La ribellione è ricerca

La ribellione è ricerca

Articolo e foto di Martino Ciano

Avremmo bisogno della leggerezza degli uccelli: spiccano il volo e fanno il nido dove possono. Lo diciamo spesso, ma non sappiamo da dove iniziare; ci proviamo ogni giorno, ma forse ci crediamo poco. Quando davanti alla morte quotidiana raccontata dai telegiornali ci soffermiamo a riflettere sulla banalità del male, creando mostri che all’apparenza non ci appartengono, ma che abbiamo allevato involontariamente, ci agitiamo e cambiamo canale perché il discorso non ci conviene.

Non vogliamo responsabilità; siamo al massimo disposti a sentirci la ramanzina dei soliti noti, degli psicologi, dei criminologi, dei portatori di sapienza, ma di una emancipazione collettiva non ne sentiamo la necessità. Che sia una coltellata al petto o una cicca di sigaretta buttata per strada, non riusciamo a sopportare l’idea che dietro entrambi i gesti ci sia un delirio di onnipotenza.

E cos’è questo delirio se non il segno di un disgraziato senso di incomprensione che avvertiamo verso l’ordine precostituito; una continua ribellione nei confronti delle regole che abbiamo solo il dovere di rispettare, senza fiatare? Dopotutto, odiamo questa fede cieca che ci viene insegnata, impartita, deliberata sotto gli occhi e infusa nel cervello. La verità è che si provano a dominare gli istinti, ma si fallisce e tutto si riversa in altro.

Quanti moralisti sono immorali; quante persone coraggiose sono vigliacche davanti ai fatti.
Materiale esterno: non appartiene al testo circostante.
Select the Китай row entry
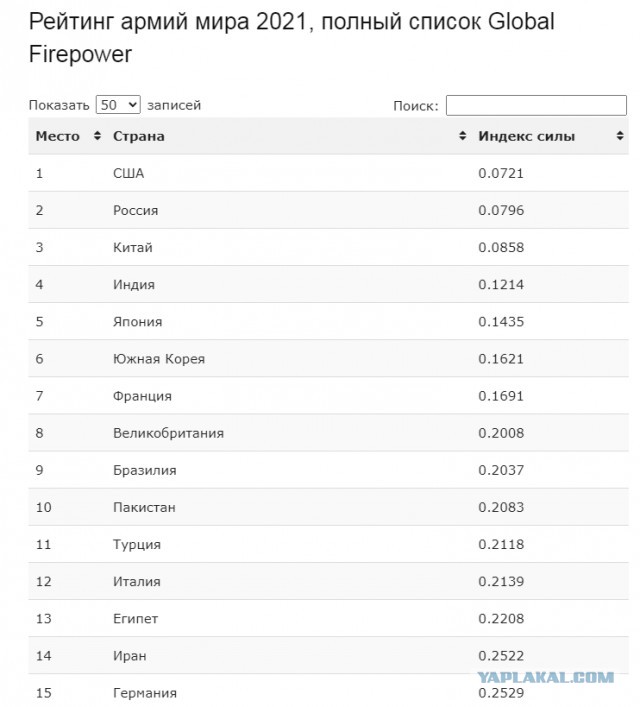Screen dimensions: 640x707 pos(328,247)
Va bene tutto, fin quando l’opportunità si trasforma in necessità e si agisce nell’unico modo in cui si può agire, ossia con gusto prevaricatore, imponendo la propria volontà.

Credo nell’educazione che mira a far comprendere, che garantisce un processo di interiorizzazione non della norma, ma del senso del giusto e della comune appartenenza alla vita. Odio le regole che non sanno avvicinare, ma che scavano un solco tra “giusto” e “sbagliato”; sono queste delle norme utili solo per una certa epoca e lasciate lì, aperte a confronti di comodo con i “cambi dei tempi”.

L’attacco al relativismo culturale ha generato conservatori che disprezzano ogni disquisizione sulla vita e sulla morte. Non mi fido della “fede”, ma dei dubbi, perché ogni strumento umano è il malcelato tentativo di porre un ordine nel mezzo del caos; di qui la limitatezza di ogni visione, di ogni progetto, di ogni certezza. Eppure, oggi e così in futuro, qualcuno accenderà un televisore, accederà al web, andrà alla ricerca di un “senso” e di “significati” che qualcuno ha costruito per lui.

Sarà felice, persino della sua infelicità.